Deutsche Bank verliert vor OLG - Swapgeschäft = Glücksspiel

28.10.2010297 Mal gelesen

Erstmals hat ein Oberlandesgericht nun auch einer Kommune in einem Prozess über umstrittene Zinsderivategeschäfte vollumfänglich recht gegeben und die Bank zu einem Schadenersatz von € 710.000,00 plus Zinsen verurteilt.

Nach Ansicht des 9. Senats des OLG Stuttgart wurde der Abwasserzweckverband Mariatal (Ravensburg) im Jahr 2005 fehlerhaft von der Bank beraten, als diese einen sogenannten "Spread Sammler-Swap" als Instrument zur "Zinsverbilligung" verkaufte, der dem kommunalen Unternehmen anschließend hohe Verluste einbrachte.

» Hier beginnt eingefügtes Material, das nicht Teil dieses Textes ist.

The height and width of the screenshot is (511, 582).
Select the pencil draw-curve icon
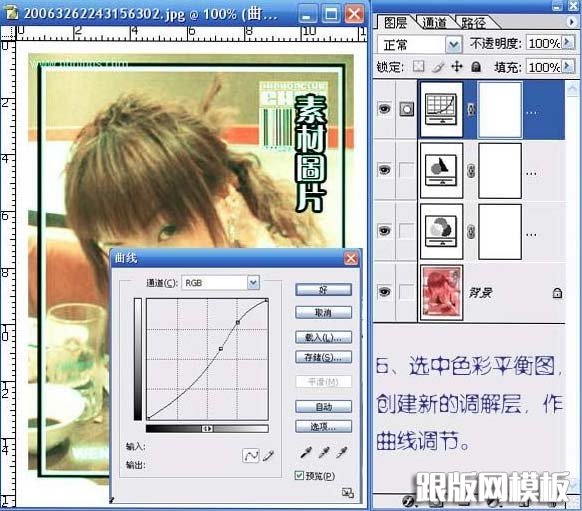[268, 455]
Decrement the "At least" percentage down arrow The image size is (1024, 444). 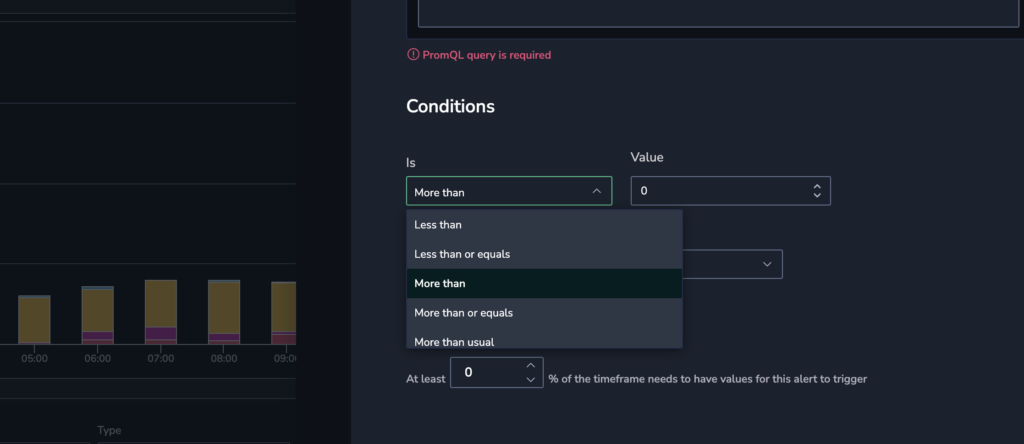(x=530, y=380)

Das OLG Stuttgart bewertete die umstrittenen Swaps als "Glücksspiel" und hatte in einem ähnlichen Fall schon einem klagenden Mittelständler vollumfänglich Recht gegebe. Die Richter stellen sich allerdings damit gegen andere Oberlandesgerichte wie Frankfurt oder Düsseldorf. Insgesamt hat die Bank in der großen Serie von Prozessen wegen fehlgeschlagener Zinswetten bislang sieben Mal vor Oberlandesgerichten obsiegt und zweimal verloren.

Das OLG Stuttgart ließ bei diesem Urteil Revision zu, welche die Bank auch einlegen will. Mit Spannung wird erwartet, wie der BGH diesen und ähnliche Fälle bewerten wird.